The adsorption shifts of the potential in the case of Zn²⁺ were less pronounced than in the case of the other cations investigated in the present work and, against a background of 1 N H₂SO₄ at an initial potential of 0.3 V, amounted to 0.12 V for 0.1 N ZnSO₄ and 0.31 V for 1 N ZnSO₄.
Adsorption of Li⁺, Cs⁺, Sr²⁺, and Ba²⁺ could not be detected either from distortion of the shape of the anodic charging curves or from a potential shift. Earlier (¹) an analogous result was obtained in the case of lanthanum and thorium sulfates.
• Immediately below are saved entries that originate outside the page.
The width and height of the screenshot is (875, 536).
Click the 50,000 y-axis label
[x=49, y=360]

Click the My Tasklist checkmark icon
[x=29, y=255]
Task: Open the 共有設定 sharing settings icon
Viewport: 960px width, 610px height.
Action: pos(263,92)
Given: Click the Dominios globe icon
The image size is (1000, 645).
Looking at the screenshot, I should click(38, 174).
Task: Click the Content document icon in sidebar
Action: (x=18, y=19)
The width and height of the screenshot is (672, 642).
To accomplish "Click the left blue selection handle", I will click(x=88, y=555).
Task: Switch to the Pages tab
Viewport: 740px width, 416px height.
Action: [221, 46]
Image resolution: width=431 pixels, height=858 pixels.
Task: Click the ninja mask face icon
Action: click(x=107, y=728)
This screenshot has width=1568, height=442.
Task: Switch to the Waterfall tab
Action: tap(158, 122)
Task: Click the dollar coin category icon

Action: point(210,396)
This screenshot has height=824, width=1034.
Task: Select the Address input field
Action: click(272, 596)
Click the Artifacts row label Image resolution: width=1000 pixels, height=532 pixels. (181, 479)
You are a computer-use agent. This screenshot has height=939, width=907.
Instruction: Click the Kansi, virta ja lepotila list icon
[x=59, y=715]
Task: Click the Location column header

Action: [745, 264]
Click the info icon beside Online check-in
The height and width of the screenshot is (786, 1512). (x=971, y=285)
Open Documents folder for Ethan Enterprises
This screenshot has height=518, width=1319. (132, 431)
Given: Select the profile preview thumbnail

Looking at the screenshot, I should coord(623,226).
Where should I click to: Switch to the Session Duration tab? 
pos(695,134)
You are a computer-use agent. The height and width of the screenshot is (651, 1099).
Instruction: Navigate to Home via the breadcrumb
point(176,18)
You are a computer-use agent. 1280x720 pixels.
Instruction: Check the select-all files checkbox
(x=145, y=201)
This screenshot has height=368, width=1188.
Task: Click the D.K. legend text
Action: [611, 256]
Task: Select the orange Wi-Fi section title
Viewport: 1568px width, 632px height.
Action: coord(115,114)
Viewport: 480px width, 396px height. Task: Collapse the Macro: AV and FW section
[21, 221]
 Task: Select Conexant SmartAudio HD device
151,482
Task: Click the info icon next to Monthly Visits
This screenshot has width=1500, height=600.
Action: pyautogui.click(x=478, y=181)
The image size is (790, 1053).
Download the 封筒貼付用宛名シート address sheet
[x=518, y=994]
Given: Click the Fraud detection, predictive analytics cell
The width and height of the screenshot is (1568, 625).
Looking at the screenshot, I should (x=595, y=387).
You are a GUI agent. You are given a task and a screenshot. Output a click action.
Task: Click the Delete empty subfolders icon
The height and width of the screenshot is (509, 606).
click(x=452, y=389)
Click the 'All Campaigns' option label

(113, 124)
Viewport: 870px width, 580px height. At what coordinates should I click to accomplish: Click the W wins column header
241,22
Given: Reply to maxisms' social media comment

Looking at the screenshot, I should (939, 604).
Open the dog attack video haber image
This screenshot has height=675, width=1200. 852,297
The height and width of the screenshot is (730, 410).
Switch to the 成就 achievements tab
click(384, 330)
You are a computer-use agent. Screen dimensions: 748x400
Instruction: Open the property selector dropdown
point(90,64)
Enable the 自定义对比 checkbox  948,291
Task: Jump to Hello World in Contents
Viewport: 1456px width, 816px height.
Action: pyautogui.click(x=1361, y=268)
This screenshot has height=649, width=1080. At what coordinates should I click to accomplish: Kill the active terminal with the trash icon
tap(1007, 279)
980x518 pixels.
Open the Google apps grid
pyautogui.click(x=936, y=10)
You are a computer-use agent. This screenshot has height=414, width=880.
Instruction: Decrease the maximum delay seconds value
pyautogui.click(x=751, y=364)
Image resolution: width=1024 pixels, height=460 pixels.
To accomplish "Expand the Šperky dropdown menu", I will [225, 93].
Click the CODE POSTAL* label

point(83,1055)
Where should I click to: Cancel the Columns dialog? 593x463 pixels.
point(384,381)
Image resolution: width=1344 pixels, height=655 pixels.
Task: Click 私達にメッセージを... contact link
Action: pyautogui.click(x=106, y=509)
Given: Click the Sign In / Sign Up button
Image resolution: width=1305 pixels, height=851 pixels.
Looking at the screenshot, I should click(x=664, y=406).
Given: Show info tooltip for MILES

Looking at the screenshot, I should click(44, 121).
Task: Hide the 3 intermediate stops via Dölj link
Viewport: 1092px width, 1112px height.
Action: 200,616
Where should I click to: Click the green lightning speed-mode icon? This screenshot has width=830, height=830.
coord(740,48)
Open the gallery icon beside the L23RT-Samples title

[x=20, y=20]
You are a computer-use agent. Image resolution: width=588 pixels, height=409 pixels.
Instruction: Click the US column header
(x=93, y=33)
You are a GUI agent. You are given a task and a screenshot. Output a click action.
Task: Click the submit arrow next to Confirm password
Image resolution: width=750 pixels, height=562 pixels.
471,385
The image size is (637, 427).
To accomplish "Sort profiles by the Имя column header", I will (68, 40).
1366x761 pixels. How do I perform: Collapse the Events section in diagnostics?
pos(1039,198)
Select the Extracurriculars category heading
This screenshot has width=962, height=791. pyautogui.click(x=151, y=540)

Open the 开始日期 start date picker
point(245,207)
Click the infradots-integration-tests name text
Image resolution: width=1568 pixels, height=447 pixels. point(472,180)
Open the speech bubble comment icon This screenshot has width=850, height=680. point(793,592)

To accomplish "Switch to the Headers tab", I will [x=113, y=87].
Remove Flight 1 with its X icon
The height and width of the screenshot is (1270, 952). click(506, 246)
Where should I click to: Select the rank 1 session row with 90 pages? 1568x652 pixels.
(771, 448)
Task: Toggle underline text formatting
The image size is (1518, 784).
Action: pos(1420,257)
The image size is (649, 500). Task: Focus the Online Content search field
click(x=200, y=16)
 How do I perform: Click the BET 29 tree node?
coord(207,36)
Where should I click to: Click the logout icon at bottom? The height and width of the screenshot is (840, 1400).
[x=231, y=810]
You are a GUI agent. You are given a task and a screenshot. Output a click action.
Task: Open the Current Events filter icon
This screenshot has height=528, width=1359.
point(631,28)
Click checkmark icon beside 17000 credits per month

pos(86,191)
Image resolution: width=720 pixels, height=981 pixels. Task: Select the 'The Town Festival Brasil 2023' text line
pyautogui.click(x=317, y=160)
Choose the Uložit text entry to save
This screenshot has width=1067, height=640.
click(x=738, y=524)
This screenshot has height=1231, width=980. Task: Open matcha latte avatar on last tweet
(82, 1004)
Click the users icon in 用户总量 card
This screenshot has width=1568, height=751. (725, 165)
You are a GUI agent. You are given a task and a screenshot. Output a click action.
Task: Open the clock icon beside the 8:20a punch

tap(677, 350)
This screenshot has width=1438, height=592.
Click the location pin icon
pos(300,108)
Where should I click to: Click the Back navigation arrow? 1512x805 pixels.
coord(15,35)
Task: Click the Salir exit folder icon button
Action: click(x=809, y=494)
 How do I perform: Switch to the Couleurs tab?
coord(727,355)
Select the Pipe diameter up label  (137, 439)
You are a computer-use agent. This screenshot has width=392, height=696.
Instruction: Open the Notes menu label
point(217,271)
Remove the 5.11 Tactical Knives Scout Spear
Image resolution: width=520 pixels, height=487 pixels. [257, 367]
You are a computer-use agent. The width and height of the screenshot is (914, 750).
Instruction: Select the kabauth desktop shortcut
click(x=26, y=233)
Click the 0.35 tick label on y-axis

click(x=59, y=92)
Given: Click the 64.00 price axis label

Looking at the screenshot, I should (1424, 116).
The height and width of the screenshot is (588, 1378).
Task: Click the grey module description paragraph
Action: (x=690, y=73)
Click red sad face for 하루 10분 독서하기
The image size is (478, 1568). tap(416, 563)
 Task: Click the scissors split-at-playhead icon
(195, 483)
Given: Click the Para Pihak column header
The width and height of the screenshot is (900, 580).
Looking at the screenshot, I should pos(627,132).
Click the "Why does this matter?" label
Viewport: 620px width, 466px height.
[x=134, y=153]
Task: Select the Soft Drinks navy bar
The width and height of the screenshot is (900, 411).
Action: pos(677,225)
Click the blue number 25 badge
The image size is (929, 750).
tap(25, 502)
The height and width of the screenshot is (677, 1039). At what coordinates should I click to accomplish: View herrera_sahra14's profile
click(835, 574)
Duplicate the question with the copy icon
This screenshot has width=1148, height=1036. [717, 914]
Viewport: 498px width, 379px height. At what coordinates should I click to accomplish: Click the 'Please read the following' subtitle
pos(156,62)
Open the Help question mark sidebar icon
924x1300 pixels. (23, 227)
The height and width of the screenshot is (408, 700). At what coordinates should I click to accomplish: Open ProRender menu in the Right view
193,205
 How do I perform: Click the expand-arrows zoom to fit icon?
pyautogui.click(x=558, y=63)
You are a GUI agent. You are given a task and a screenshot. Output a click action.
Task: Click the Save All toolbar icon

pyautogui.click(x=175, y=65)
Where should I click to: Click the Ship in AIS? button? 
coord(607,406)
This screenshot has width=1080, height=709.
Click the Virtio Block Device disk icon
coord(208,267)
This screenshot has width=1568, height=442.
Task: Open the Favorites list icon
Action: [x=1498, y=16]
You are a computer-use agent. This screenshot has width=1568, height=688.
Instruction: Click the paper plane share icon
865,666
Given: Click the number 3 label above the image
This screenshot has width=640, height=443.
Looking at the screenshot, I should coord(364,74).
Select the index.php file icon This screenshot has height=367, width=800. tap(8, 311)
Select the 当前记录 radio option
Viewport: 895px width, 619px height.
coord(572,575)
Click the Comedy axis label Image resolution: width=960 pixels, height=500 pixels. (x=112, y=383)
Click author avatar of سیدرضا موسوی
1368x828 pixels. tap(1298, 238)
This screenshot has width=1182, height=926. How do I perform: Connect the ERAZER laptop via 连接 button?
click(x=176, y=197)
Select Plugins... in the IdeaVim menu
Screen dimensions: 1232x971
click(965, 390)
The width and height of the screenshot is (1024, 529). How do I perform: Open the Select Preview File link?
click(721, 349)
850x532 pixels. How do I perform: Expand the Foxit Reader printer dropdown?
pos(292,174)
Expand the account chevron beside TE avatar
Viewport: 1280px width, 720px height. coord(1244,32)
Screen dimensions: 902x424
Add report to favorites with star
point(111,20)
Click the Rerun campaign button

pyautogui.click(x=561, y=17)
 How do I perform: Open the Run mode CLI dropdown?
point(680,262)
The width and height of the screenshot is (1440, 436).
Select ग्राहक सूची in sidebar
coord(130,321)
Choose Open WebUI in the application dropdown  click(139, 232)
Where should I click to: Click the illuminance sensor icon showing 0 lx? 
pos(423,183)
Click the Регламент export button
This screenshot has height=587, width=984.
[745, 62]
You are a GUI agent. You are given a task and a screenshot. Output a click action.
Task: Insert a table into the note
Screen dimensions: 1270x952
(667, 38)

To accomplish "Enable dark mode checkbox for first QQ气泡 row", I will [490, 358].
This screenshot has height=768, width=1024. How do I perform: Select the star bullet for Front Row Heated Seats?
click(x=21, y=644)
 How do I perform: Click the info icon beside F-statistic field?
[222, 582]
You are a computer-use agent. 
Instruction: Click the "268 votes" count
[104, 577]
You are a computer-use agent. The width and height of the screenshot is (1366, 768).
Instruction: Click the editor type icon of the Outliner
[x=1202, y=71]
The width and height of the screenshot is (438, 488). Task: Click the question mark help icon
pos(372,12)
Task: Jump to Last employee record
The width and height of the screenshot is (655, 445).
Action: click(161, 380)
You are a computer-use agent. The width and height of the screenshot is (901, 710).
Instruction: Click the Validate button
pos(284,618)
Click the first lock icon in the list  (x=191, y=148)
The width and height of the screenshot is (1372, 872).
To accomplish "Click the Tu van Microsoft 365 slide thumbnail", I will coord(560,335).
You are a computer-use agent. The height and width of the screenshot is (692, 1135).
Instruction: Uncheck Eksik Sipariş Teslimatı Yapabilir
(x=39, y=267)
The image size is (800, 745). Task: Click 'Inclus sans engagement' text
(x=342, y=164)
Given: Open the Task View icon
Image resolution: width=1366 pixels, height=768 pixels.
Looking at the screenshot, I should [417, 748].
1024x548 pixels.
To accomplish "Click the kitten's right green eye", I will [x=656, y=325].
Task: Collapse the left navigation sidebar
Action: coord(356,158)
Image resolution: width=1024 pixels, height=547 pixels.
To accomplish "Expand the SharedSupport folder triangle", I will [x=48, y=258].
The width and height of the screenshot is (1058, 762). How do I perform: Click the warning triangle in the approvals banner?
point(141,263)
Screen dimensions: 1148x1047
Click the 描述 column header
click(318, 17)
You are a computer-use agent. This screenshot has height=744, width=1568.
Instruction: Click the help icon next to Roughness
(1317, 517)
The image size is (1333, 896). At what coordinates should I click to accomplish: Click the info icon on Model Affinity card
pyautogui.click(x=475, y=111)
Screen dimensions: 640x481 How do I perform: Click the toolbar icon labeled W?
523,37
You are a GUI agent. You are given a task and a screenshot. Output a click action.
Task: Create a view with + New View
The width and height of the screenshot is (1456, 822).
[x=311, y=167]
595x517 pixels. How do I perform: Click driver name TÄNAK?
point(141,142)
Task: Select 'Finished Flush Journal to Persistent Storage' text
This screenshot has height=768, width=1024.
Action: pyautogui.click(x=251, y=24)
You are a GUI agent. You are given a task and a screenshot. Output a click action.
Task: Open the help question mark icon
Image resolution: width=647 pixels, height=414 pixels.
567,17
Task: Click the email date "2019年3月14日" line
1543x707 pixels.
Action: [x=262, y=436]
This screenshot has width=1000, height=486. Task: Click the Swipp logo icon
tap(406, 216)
The absence of appreciable specific adsorption of these highly charged ions may be associated with their large hydration energy.
The results presented, together with data obtained earlier for thallium on platinum (¹) and mercury (⁵), leave no doubt that cations whose electron shell does not have the configuration of the noble gases can exhibit as strongly pronounced a specific adsorption on metal surfaces as the typical surface-active anion—iodine. Comparison of the data obtained in the present work for cadmium with data relating to the adsorption of Cd on mercury (⁵) suggests that these phenomena are much more strongly pronounced in the case of adsorption on platinum.
I express my deep gratitude to Academician A. N. Frumkin for valuable advice in discussing the results of this work.
Moscow State University
named after M. V. Lomonosov
Received
19 II 1958
CITED LITERATURE
¹ A. D. Obrucheva, ZhFKh, 32 (in press). ² N. A. Balashova, ZhFKh, 32 (in press); DAN, 115, 336 (1957); Zs. phys. Chem., 207, 340 (1957). ³ A. I. Shlygin, Uch. zap. Kishinevsk. univ., 8, 3 (1953). ⁴ A. N. Frumkin, Zs. phys. Chem., 109, 34 (1924). ⁵ A. N. Frumkin, A. S. Titievskaya, ZhFKh, 31, 485 (1957); A. N. Frumkin, N. S. Polyanovskaya, ZhFKh, 32, 157 (1958).